═════ Source extract ═════

The Baltic 4 was placed on the top shelf of my Quadraspire SVT rack to facilitate this. Swapping tubes produced some clear changes to the balance of the sound; most surprisingly, swapping the rectifier tube to a Westinghouse VU71 pushed the rear of the soundstage well behind the speakers. Changing this to Psvane Acme 274B brought additional space and air to the party. Swapping the output tube from the modern Chinese tubes we started with to Sylvania JAN 6SN7W improved instrumental texture, focus and bass control. None of this will surprise long-term users of tube electronics, but I found the effects of tube-rolling fascinating and potentially a great aid to system matching.
Design, build and features
Using tubes is a decisively retro ideology, but the Engine Eleven digital board used in the Baltic 4 is bang up to date. This DAC can play every digital format users are likely to find available, including DSD512, which, considering that many DACs have passed through my hands and cannot reliably exceed DSD128, is pretty impressive. The Baltic 4 has four digital inputs: AES, SPDIF RCA, Toslink, and USB and the input volume for each of these is fully configurable. To the rear is a rocker switch to facilitate full power off and on, with the standby button somewhat confusingly and inconveniently towards the front underside of the unit. Being a demo unit, no remote was supplied, but internet photos show an on/off switch on the remote, presumably meaning that you don’t need to find the button on the DAC. My demo unit was an early production sample, which, although fully up-to-date internally, does use the front plate from the Baltic 3, so bear this in mind whilst browsing the photos in this review.
For a price Lampizator components can be upgraded by the company as the products evolve. As you can see in these images, my sample is silver with a very clear and easy to read display. The volume control doubles up as an input selector, which scrolls through the inputs via an inward press. This DAC became a talking point for visitors, many of whom didn’t even know that such things existed, let alone having a strong following in the audiophile world. Lampizator distributor Greg Drygala explained that these tubes should last many years compared to those in an amplifier as they are not driven hard, which is probably why they didn’t get particularly hot, even on warm days. Thankfully, our cats kept well away from my system while the Baltic 4 was in-situ, which was an unexpected bonus.
Lifelike
For reference, all critical listening was via my Melco N1/S38 server/streamer, connected to various noise-killing devices, such as Melco’s S100 network switch. Cables included Titan Audio power, CAD USB II-R digital and Townshend Audio Isolda interconnects and speaker cable. I began using the Moon 641 integrated amplifier and, later, the Moon 600i and the Baltic 4 replaced a £12,000 DAC/streamer that I had recently finished reviewing for another publication. My wife’s immediate reaction was that the Baltic 4 sounded notably more natural and realistic, which cannot be a bad start. Whilst the more expensive component certainly had its merits, there is no denying that the Baltic 4’s midrange, in particular, is incredibly attractive and natural to listen to, which makes long listening sessions most enjoyable.

═════ Material ═════

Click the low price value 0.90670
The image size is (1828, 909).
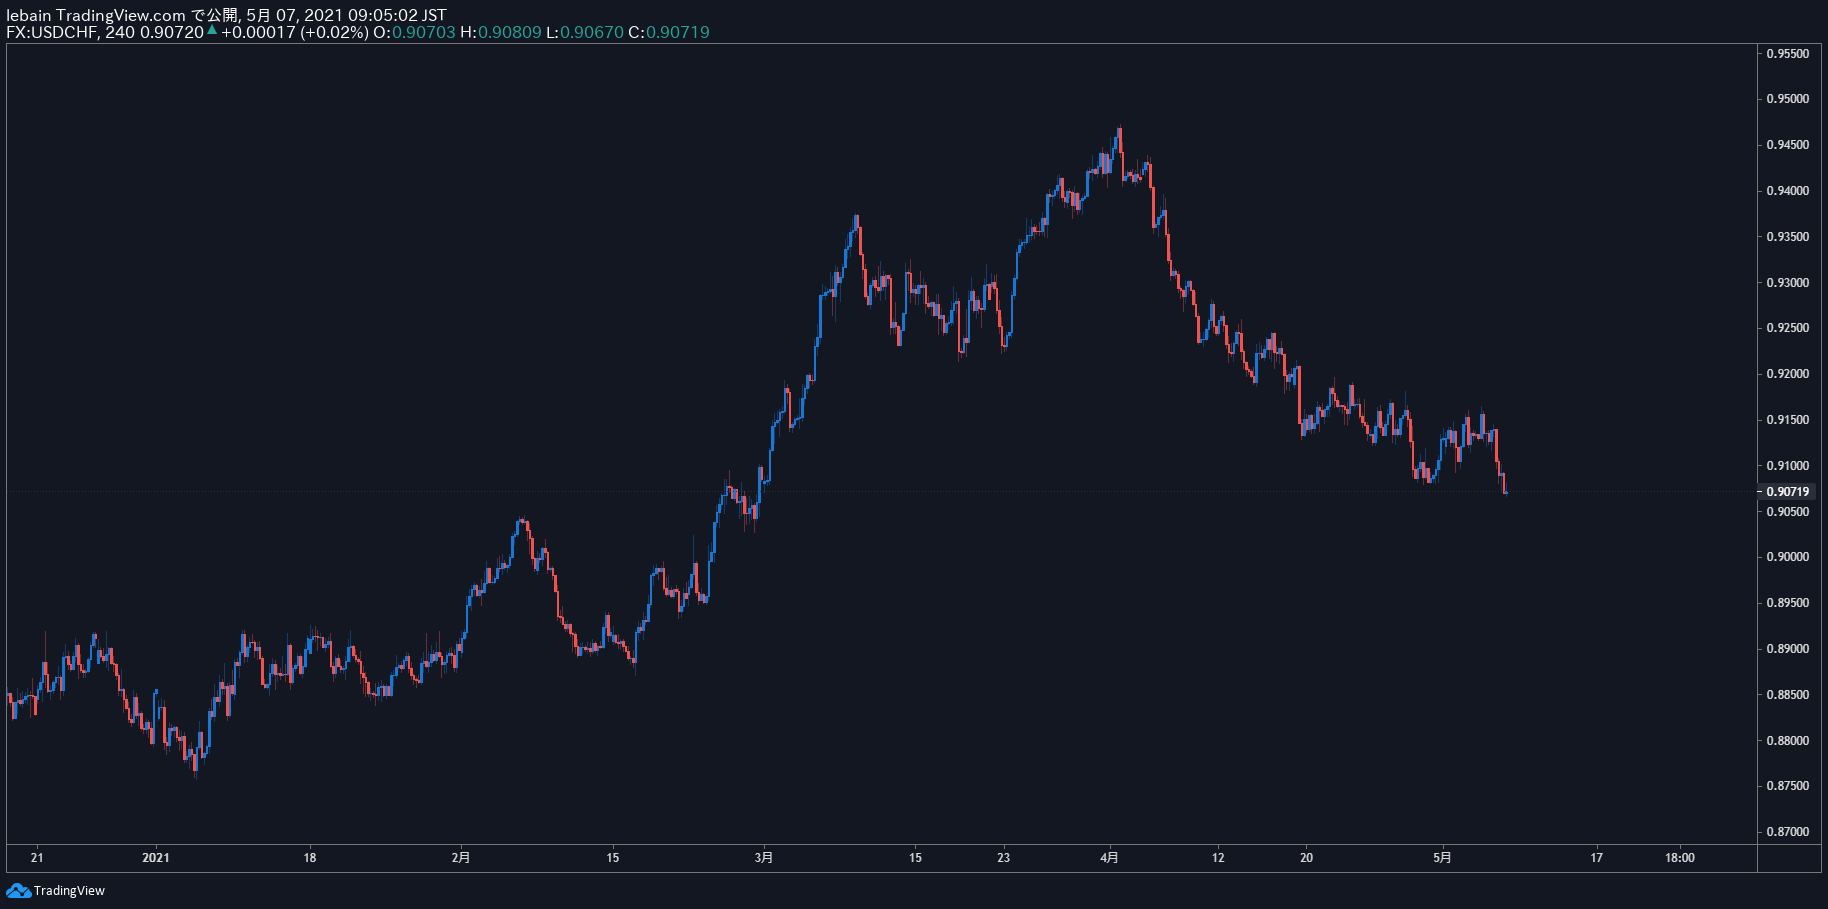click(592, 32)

═════

**Exercise requirements:**
(a) According to the DAC review, why should the Baltic 4's tubes last many years, and what else does the review attribute to the same cause?
(b) In the DAC review, rewrite the passage between "For a price" and "an unexpected bonus.", inclusive, replacing "silver" with "black".

**Answers to the exercises:**
(a) Unlike the tubes in an amplifier, they are not driven hard, as Lampizator distributor Greg Drygala explained. The review says this is probably also why they didn't get particularly hot, even on warm days.

(b)
For a price Lampizator components can be upgraded by the company as the products evolve. As you can see in these images, my sample is black with a very clear and easy to read display. The volume control doubles up as an input selector, which scrolls through the inputs via an inward press. This DAC became a talking point for visitors, many of whom didn’t even know that such things existed, let alone having a strong following in the audiophile world. Lampizator distributor Greg Drygala explained that these tubes should last many years compared to those in an amplifier as they are not driven hard, which is probably why they didn’t get particularly hot, even on warm days. Thankfully, our cats kept well away from my system while the Baltic 4 was in-situ, which was an unexpected bonus.